A few years back, Jim Karas, personal trainer, dropped a bomb on the health and fitness world with his formal denouncement of “cardio” for weight loss. While promoting his new book, Lose the Cardio, Lose the Fat, on Good Morning America, Karas challenged the conventional wisdom that cardio training is the key solution to weight loss.
Rather than provide a clear solution backed by logic, evidence, and experience, Karas instead contributed to the murkiness that clouds most people’s understanding of effective weight loss.
I agree with the general premise of Karas’ claim. However, I have two big problems with how he delivered and defended his message. Understanding these two issues will take you one step closer to learning about truly effective weight loss strategies, and allow you to better understand whether the information you hear is the real deal, or just more garbage.
First, Karas makes a claim that will certainly create a buzz, but fails to come clean with defining the term at the center of the debate, “cardio”. And this is a big deal. You see, most people associate cardio with using the treadmill, bike, elliptical trainer, or a step class for 40-60 minutes at a steady pace.
But this doesn’t make any sense! Cardio literally refers to the heart. Muscles need blood, and high amounts of it, to transport oxygen and other nutrients essential for work. And the heart is responsible for pumping the blood. So an increased heart rate means that you are working the heart, right?

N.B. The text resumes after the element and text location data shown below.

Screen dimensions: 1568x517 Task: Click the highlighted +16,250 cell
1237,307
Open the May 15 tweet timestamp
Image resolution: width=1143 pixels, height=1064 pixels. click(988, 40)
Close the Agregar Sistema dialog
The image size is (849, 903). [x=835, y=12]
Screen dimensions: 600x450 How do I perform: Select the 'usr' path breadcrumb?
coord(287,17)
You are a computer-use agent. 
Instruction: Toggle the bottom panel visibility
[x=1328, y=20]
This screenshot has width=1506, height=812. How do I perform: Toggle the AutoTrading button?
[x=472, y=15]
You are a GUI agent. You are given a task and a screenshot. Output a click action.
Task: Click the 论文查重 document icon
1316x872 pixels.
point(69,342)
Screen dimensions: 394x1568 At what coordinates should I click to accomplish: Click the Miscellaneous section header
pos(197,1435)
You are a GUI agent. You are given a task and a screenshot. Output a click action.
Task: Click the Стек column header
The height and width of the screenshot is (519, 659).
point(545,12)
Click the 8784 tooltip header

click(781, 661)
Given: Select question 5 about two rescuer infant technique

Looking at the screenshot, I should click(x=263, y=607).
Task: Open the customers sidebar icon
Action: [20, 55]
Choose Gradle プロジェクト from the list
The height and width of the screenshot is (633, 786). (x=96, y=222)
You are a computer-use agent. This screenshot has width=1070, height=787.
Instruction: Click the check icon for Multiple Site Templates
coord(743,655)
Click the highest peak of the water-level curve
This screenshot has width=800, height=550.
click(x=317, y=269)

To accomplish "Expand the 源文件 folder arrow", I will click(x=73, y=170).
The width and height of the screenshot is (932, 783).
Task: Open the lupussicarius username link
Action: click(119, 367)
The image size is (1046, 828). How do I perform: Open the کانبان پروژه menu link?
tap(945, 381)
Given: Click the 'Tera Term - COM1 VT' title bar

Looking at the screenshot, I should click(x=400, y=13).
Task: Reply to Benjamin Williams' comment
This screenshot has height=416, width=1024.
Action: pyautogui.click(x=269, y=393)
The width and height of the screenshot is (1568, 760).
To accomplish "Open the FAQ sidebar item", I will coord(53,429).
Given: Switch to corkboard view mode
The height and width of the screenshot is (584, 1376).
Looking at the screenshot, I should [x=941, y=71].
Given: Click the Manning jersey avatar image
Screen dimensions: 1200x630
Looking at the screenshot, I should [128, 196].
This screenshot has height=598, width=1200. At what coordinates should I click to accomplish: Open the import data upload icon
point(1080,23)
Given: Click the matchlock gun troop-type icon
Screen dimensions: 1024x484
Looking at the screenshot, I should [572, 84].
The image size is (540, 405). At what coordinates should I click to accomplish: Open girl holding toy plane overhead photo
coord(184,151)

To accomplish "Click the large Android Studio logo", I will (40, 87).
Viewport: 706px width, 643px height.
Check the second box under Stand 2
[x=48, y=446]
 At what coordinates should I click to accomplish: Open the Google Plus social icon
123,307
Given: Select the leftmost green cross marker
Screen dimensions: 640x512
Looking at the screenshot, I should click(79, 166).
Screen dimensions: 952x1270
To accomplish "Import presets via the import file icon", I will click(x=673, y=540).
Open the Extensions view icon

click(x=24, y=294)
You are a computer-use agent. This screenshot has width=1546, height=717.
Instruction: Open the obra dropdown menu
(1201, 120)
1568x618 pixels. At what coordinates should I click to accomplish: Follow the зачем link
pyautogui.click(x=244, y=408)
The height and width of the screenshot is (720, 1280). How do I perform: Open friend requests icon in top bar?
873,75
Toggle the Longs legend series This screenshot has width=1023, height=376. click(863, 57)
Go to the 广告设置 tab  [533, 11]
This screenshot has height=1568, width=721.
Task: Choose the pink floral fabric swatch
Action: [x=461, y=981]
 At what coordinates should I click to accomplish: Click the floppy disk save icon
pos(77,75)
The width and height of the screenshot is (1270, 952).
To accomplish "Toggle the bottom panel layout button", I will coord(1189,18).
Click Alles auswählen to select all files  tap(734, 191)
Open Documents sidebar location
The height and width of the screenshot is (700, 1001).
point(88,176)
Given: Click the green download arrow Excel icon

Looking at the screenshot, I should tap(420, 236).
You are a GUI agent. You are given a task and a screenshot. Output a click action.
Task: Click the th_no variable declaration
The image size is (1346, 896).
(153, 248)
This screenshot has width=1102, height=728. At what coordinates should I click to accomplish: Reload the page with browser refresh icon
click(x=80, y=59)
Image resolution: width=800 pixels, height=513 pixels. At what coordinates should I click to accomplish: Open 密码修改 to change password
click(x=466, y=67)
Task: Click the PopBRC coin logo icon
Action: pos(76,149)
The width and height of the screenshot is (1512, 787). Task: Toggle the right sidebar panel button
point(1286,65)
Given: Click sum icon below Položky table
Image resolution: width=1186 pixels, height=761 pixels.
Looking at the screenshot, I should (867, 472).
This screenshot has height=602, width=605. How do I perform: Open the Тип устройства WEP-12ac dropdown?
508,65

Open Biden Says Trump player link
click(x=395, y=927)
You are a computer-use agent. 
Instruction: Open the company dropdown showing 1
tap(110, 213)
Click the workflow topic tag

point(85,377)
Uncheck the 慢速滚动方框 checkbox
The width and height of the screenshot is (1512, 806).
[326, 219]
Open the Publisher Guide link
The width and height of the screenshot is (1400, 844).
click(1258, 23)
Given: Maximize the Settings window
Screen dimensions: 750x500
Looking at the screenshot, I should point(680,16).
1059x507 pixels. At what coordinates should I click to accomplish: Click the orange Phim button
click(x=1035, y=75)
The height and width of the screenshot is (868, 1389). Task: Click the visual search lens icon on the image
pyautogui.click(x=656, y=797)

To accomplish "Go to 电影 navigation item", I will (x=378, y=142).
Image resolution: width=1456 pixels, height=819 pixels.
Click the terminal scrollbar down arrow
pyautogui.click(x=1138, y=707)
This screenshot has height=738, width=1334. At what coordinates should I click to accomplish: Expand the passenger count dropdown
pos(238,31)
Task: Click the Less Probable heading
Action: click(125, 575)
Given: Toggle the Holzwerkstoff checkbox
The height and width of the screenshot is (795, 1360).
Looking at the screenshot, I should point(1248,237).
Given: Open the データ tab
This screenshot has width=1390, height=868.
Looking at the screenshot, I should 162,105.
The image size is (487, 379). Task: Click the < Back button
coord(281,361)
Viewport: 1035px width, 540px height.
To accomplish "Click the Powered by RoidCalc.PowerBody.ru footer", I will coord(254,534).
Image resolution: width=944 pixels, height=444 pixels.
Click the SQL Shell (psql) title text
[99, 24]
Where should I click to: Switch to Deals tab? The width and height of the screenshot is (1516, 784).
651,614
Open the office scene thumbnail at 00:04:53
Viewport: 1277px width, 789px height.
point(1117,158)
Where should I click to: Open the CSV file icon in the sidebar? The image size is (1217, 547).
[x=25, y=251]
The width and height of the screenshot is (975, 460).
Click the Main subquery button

Do you think your heart has any idea if you are on a bike, swinging a sledgehammer, or performing squats? All it knows is that it needs to pump to supply working muscles with blood. So resistance training is cardio. Take your pulse after 3 sets of squats alternating with 3 sets of chin-ups. That ticker is really kicking! And some resistance training can be more intense than riding an elliptical trainer.
So when Dr Weil, an exercise physiologist, and Karas are debating about the importance of cardio for weight loss, the more logical argument would have been to first determine what they mean by “cardio”. The real debate is not about how effective cardio is, but what role does resistance training (high intensity, long rest, or lower intensity, low rest) play versus low intensity, long duration aerobic training (what the term cardio implies). The answer to this is clear: resistance training is more effective for fat loss than this form of “cardio” training.
Unfortunately, Karas does not make this distinction, probably because it would ruin his marketing hook.
Here’s the second big problem: Dr Weil stated that Karas had no evidence to support his claim that cardio was ineffective for fat loss. Karas merely resorted to his success with clients, and his own personal experience. The problem here is that there IS strong evidence showing that prolonged, low intensity “cardio” is less effective than weight training and/or high intensity interval training (HIIT). And there is even some evidence to suggest that prolonged low intensity “cardio” is not effective for weight loss. Many studies depict that not only are HIIT and weight training more effective, but they also require less time and frequency! Less work, better results! One major caveat: it is much more difficult work, and it’s more complex. There’s always a catch!
So why did this issue have to get so complicated? Well, many exercise physiologists don’t make their living based on the results they provide for clients. And Mr. Karas, well he likely gets results for many, but he is more of a marketing expert within the trenches of experience in the fitness industry, and no formal education pertaining to health or fitness. Professionals need both academia and real world experience to qualify as experts. Absolutes (no carbs, no fat, not cardio, etc) are rarely true, and there are always circumstances that dictate why one option may be appropriate for some, and not for others. A professional comes clean about these distinctions, rather than hide them to sell a more digestible message.